The Queen enjoyed tea and cakes with members of her local Women's Institute in a pitch-dark village hall after the power went out earlier in the day.
Each year the Queen visits WI members at West Newton village hall as part of her winter stay on her Sandringham estate in Norfolk.
Yvonne Browne, chairman of Sandringham WI, said the decision was taken to go ahead with the event despite the lack of heating or lighting, and that they were still able to make cups of tea as police brought them urns of hot water.
She added that the Queen saw the funny side, and was "laughing and smiling" as she enjoyed some sweet treats.
"You could say it's been very interesting," she said. "This morning the power went off at 11 minutes past six and all through the morning we had information 'it's on in an hour, it's on in an hour' so I took the decision we'd go ahead regardless.
"I had calls with the house and the Queen's private secretary said 'yes, if you're happy to go ahead we're happy to go ahead'.
"So Her Majesty valiantly came along to the WI this afternoon with no heating and no lighting and we were supplied with urns of water by the police to make the tea so we were actually able to provide everyone with a cup of tea.
"And of course the Queen came in and she was laughing and smiling with everybody sort of making remarks on the fact she couldn't really see us because it's quite dark, it's darker in the hall than it is outside.
"We've had a really lovely afternoon despite no heat or light."

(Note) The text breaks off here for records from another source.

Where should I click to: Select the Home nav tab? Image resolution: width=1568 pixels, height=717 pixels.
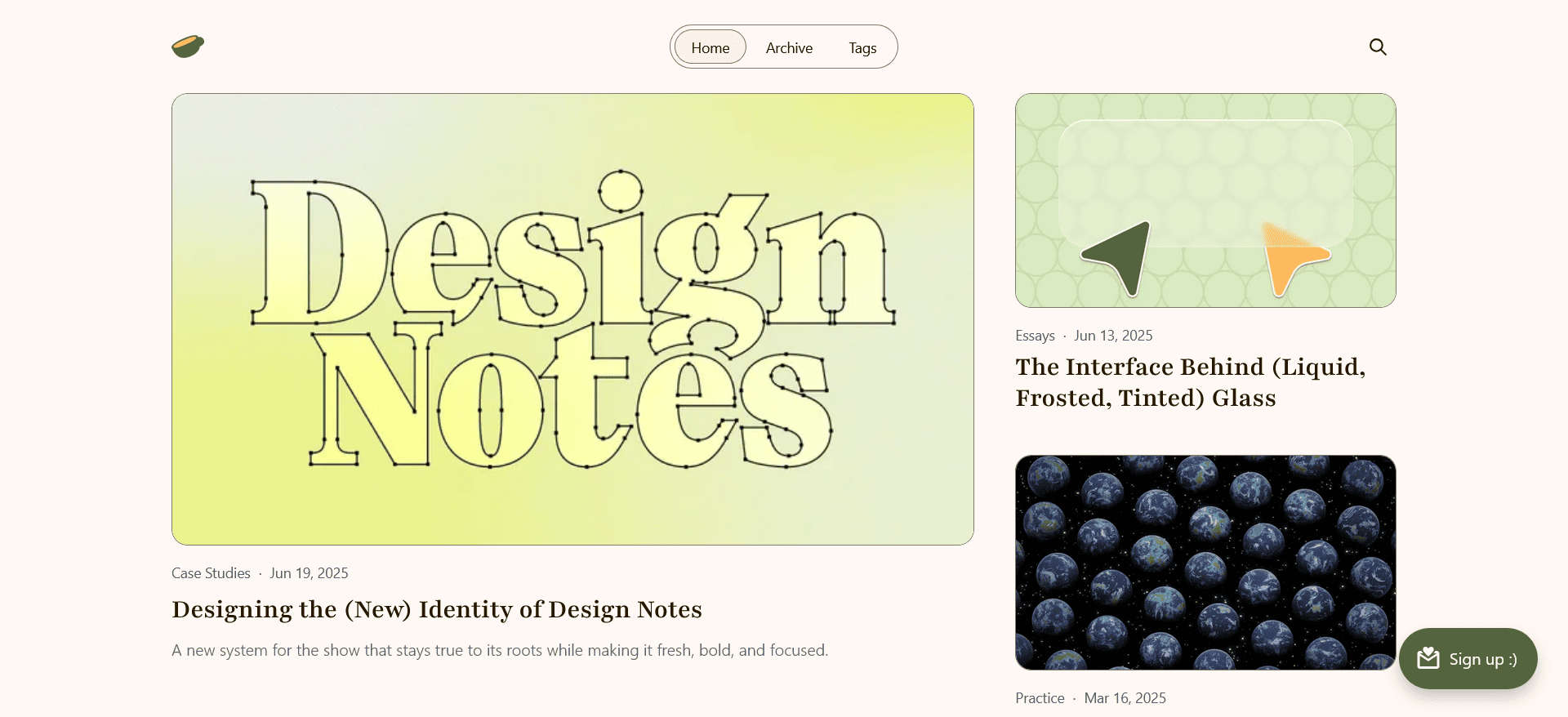click(710, 48)
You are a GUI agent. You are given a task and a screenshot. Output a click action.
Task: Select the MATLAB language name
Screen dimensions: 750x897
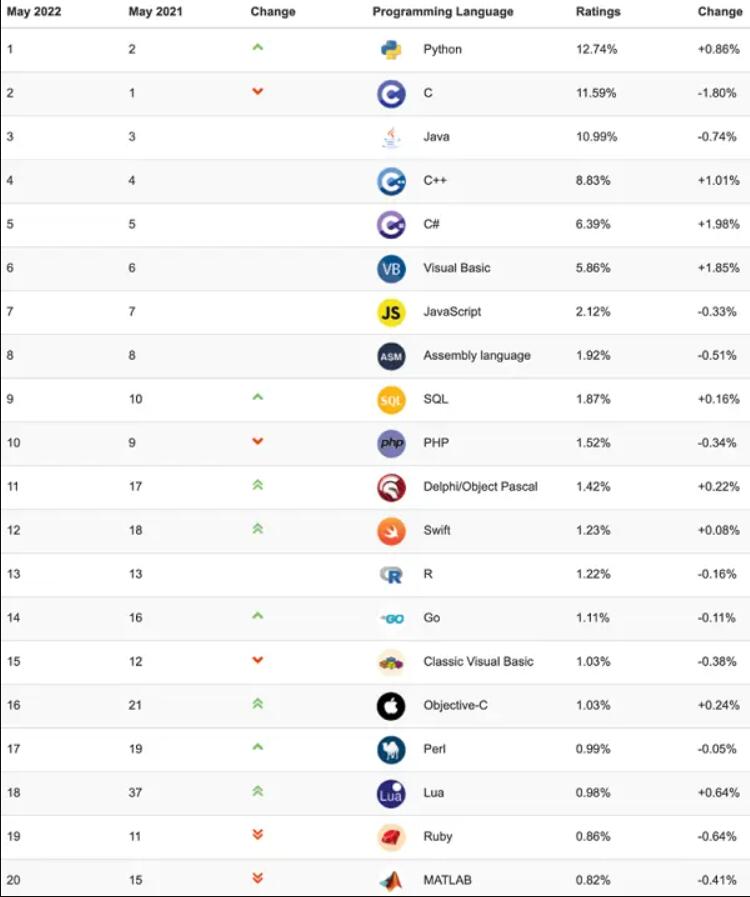[447, 880]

The Queen arrived at the village hall in a Range Rover and was wearing a pink coat and carrying a black handbag.
The WI members were joined by regional BBC news presenter Susie Fowler-Watt, this year's guest speaker.

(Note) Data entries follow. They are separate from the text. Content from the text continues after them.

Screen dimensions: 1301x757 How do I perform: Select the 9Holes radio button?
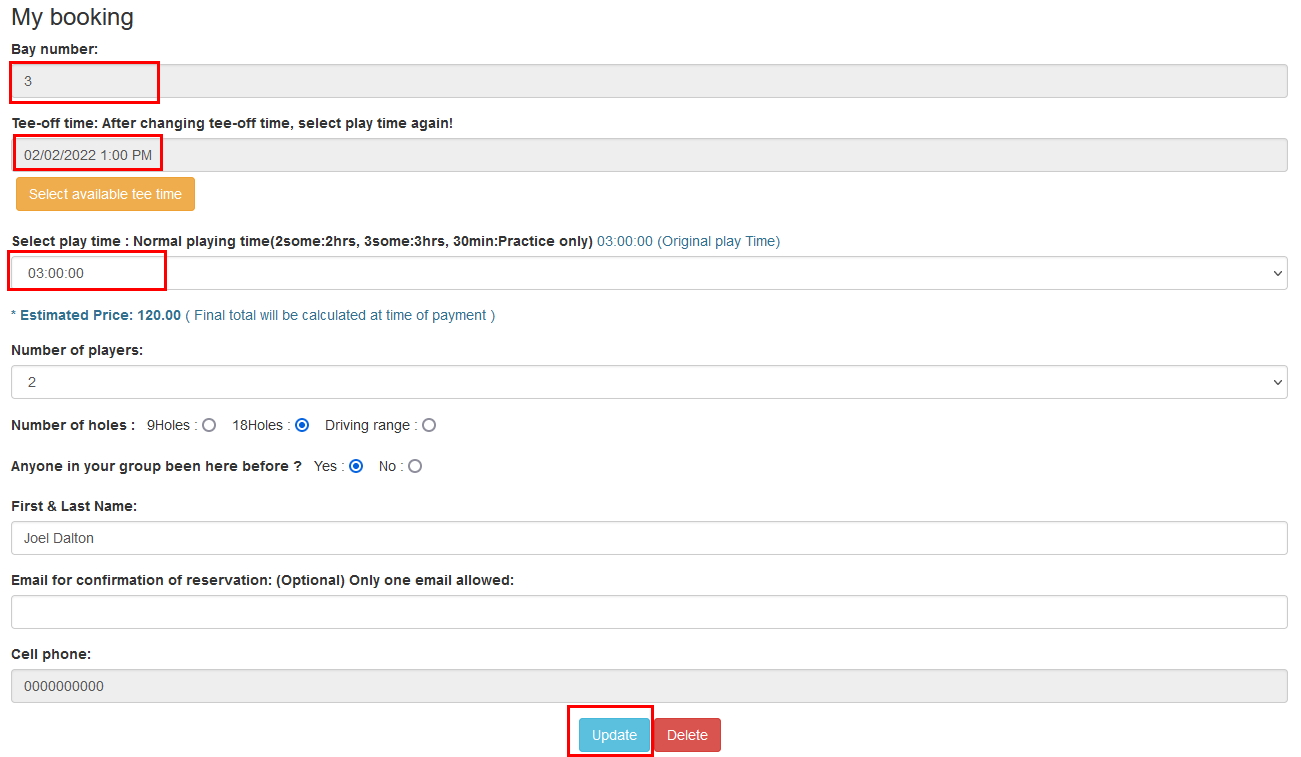click(209, 425)
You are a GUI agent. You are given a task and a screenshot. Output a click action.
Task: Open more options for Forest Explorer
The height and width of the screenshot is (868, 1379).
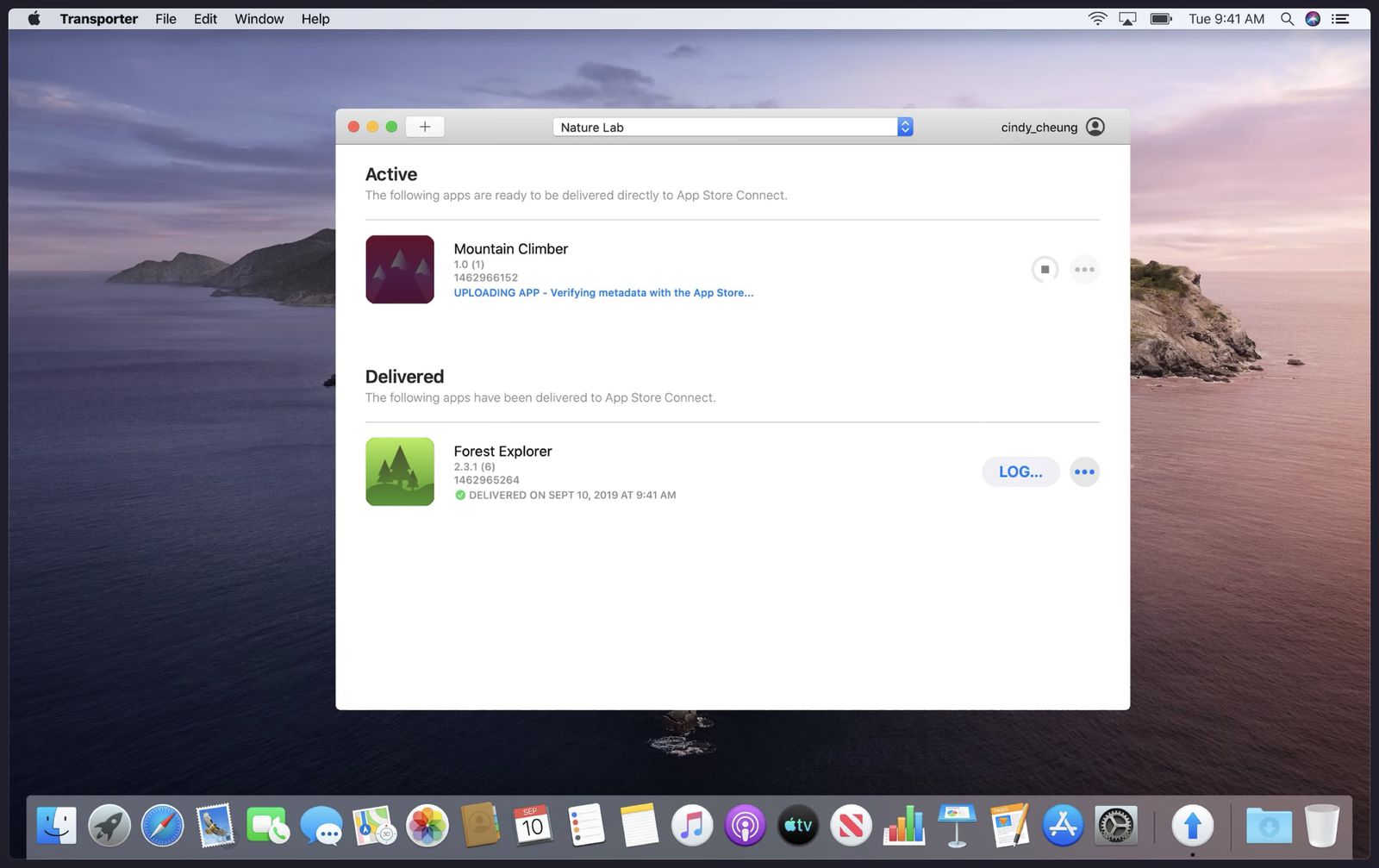coord(1084,471)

Ms Fowler-Watt, who is a presenter on BBC Look East, said she was "incredibly honoured and excited" to be invited, and her 12-year-old daughter Lola presented the Queen with a posy afterwards.
The Queen joined the Sandringham branch of the WI in 1943 when she was still Princess Elizabeth and attends each year.
Ms Fowler-Watt said the power cut was "because of the storm" and it was "great fun" having tea in the darkness.
"It's been such a huge privilege to be asked to be part of this and to have it happen in these circumstances has made it even more fun and even more memorable," she said.
"The Queen was fantastic. She came in and she immediately cracked a joke about the fact it was so dark and no-one could really see anything.
"She sat throughout the whole thing as she always does and she stayed for tea with everybody even though we couldn't really see who we were even sitting with at tea.
"She was just amazingly as stalwart as ever about the whole thing and the atmosphere was fabulous because everyone was just 'let's enjoy this even though we're in the darkness'."
She said she could "just about see (her) notes" while giving her talk, which was mostly about her job as a news presenter.